Après avoir présenté la vie d’Aristippe, Diogène s’attache à reconstituer la doctrine qu’il attribue à lui et à ses disciples, désignés du nom de Cyrénaïques à cause de la ville d’origine de leur maître. A dire vrai, les érudits se disputent pour savoir s’il est justifié d’attribuer la doctrine en question au premier Aristippe qu’on appellera l’Ancien ou à son petit-fils, Aristippe le Métrodidacte, qui tire son surnom d’avoir reçu de sa mère Arétè son éducation philosophique. De la dite Arétè, on ne sait quasi rien sinon que son père l’a éduquée « selon les meilleurs principes, l’entraînant à mépriser le superflu » (II, 72). Je m’étonne certes de cette formation qui me paraît plus cynique ou stoïcienne ou épicurienne que conforme aux préférences manifestes du père. Mais peut-être découvrirai-je dans l’examen détaillé de la doctrine de quoi justifier cette pédagogie. Rien d’étonnant si, reconstituant donc la philosophie cyrénaïque, Diogène oppose la souffrance au plaisir. Je ne suis pas surpris non plus de l’identification du plaisir à un mouvement. Epicure me l’avait déjà appris. J’imagine que la référence au mouvement rend l’idée que le plaisir en question est un processus et une évolution. Visiblement Aristippe ne pense pas que le plaisir puisse être un état stable, contrairement à Epicure qui donnera la primauté sur le plaisir en mouvement au plaisir en repos, ce dernier étant à ses yeux la fin indiscutable de la vie philosophique. M’amuse un peu l’ étrange qualification du mouvement en question: il est lisse tandis que la souffrance est un mouvement rugueux; c’est donc du tact et du contact qu’est tiré le vocabulaire apte à qualifier le plaisir. L’expérience de la surface rude, presque blessante pour la peau sensible, vaut donc pour toutes les douleurs ; quant aux plaisirs, ils sont eux à l’image de la douce caresse qui cerne et explore un objet poli au point qu’on se demande si bel et bien on le touche ou si le bout des doigts le rêve... Si les plaisirs sont tous des mouvements lisses, c’est logique de soutenir qu’ « un plaisir ne diffère pas d’un plaisir » (II, 87). Pourtant le cyrénaïque prend ainsi position contre Socrate dans la discussion qui l’oppose à Protarque au début du Philèbe, dialogue consacré justement par Platon au plaisir. En effet dès les premières pages de ce texte, Socrate qualifie le plaisir de « bigarrure » (12 c, trad. Léon Robin) car le même mot cache en réalité des satisfactions très dissemblables:
« Nous parlons des plaisirs de l’homme incontinent, mais aussi des plaisirs que trouve, et précisément à pratiquer une sage modération, celui qui est sagement modéré ; des plaisirs de l’homme qui déraisonne et qui est plein d’idées et d’espoirs déraisonnables, tandis que, inversement, l’homme raisonnable trouve son plaisir précisément à être raisonnable ; comment ne ferait-on pas figure d’insensé si l’on disait semblables entre eux, un à un, ces plaisirs-là ? » (12 d)

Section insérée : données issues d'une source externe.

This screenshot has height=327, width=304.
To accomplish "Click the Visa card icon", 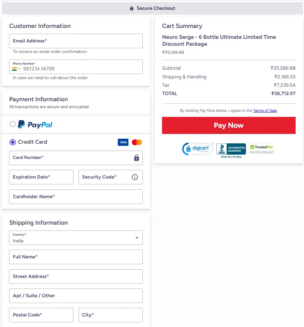I will [x=123, y=142].
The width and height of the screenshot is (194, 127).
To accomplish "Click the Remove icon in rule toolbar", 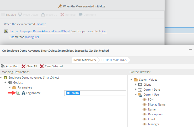I will pos(62,15).
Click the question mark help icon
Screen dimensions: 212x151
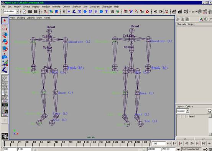(x=107, y=11)
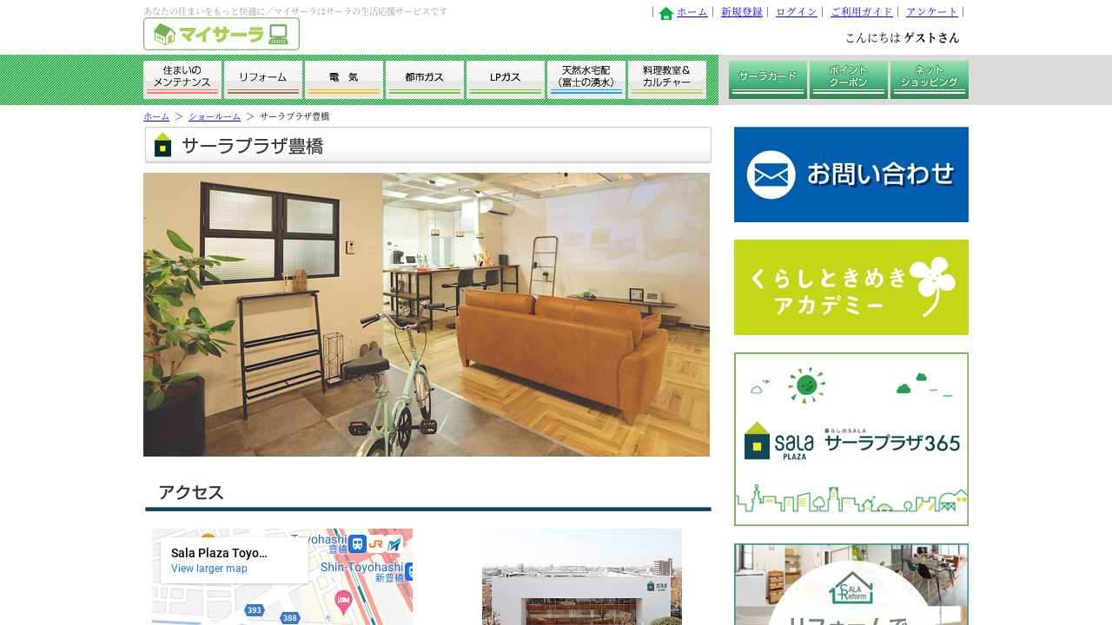Go to ネットショッピング
Viewport: 1112px width, 625px height.
pyautogui.click(x=930, y=80)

Socrate aura beau mettre en évidence que le mot couleur désigne autant le blanc que le noir et que « figure » dénote des formes d’une diversité infinie, Protarque n’en démordra pas : il voudra bien distinguer les plaisirs bons des plaisirs mauvais mais soutiendra que les uns et les autres sont identiques « pour autant que ce sont des plaisirs » (13 c). Je crois comprendre que même si on peut justifier le plaisir par des bonnes ou par des mauvaises raisons, l’expérience qu’en fait celui qui le ressent est toujours celle d’un ... mouvement lisse. Plaisanterie mise à part : il y a une identité qualitative des plaisirs. Il ne serait donc pas sensé de parler de plaisirs différents . Tout ce qui donne du plaisir donne le même plaisir. Ajoutons qu'il n'y a pas non plus de degrés dans le plaisir (pas de degrés différents d'un même plaisir, pas de degrés identiques d'un plaisir différent). C’est ainsi du moins que je comprends la thèse qui suit :
« Quelque chose n’est pas davantage source de plaisir qu’autre chose » (II, 87)

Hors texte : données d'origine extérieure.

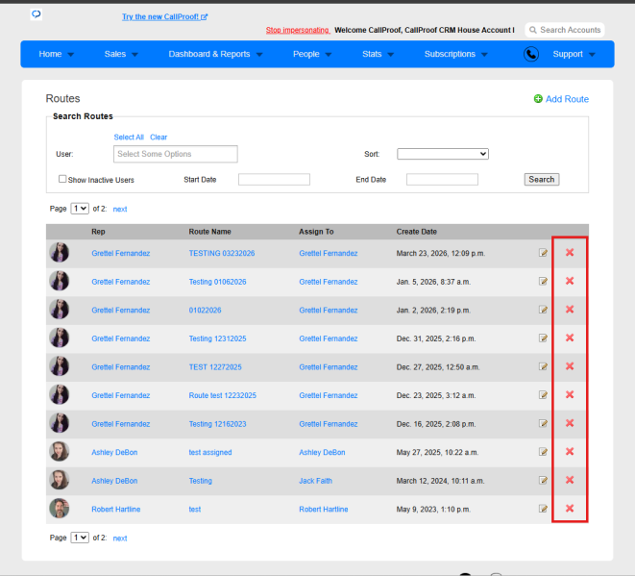Delete Robert Hartline's test route
This screenshot has height=576, width=635.
pyautogui.click(x=570, y=509)
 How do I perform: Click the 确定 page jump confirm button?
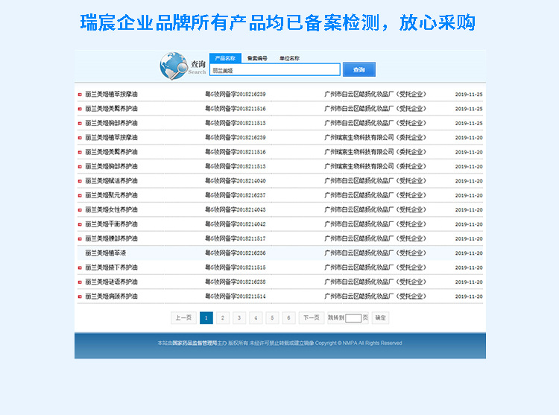[380, 317]
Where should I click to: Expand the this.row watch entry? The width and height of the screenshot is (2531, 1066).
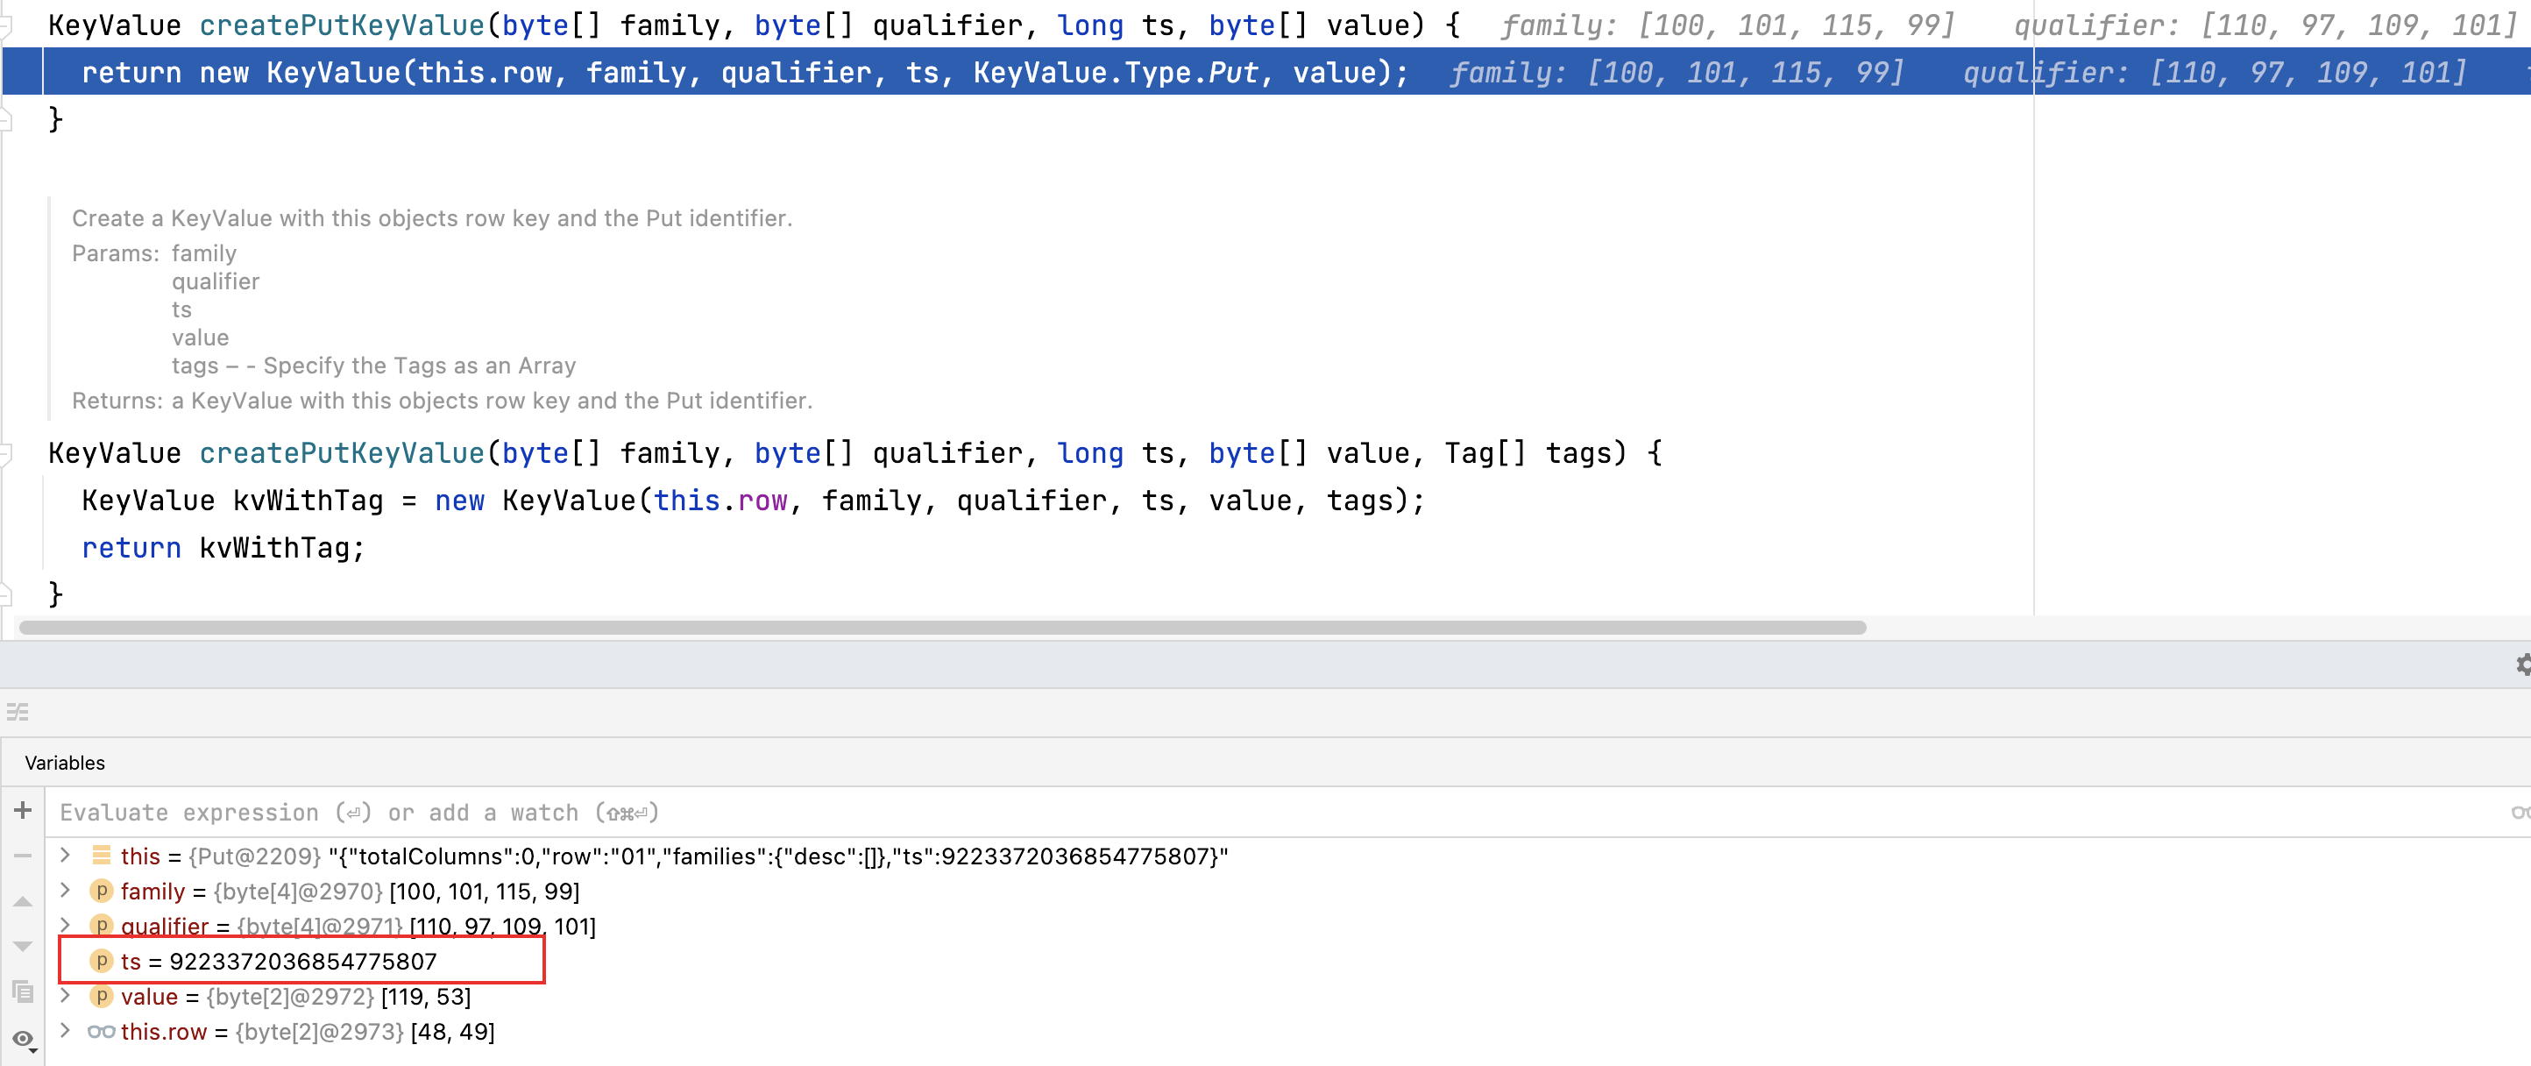coord(66,1032)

Le cyrénaïque ne veut bien sûr pas dire que tout peut donner identiquement du plaisir mais que tout ce qui donne du plaisir donne le même plaisir en quantité. Interdits ou légitimes, les plaisirs affectent pareillement. Conséquence parmi d'autres: Aristippe n’est pas de ceux qui font l’éloge du plaisir de la transgression !

lundi 28 novembre 2005

Aristippe ou faut-il boire du vin quand on est philosophe ?

Aristippe a écrit un dialogue adressé A ceux qui lui reprochent d’avoir vin vieux et courtisanes. Ce texte, comme les vingt-quatre autres dialogues, est perdu mais j’imagine qu’il y faisait l’éloge de l’ivresse. On pourrait penser que la philosophie et le vin font mauvais ménage. Il n’en est rien. Voyez Socrate dans le Banquet: à peine arrivé, Alcibiade demande qu’on verse à boire à son maître et dit :
« A l’égard de Socrate, ce n’est pas de ma part, bonnes gens, le moindre traquenard ; car, autant on lui dirait d’en boire, autant il en viderait, sans en être jamais plus ivre » (214 a, trad. de Léon Robin)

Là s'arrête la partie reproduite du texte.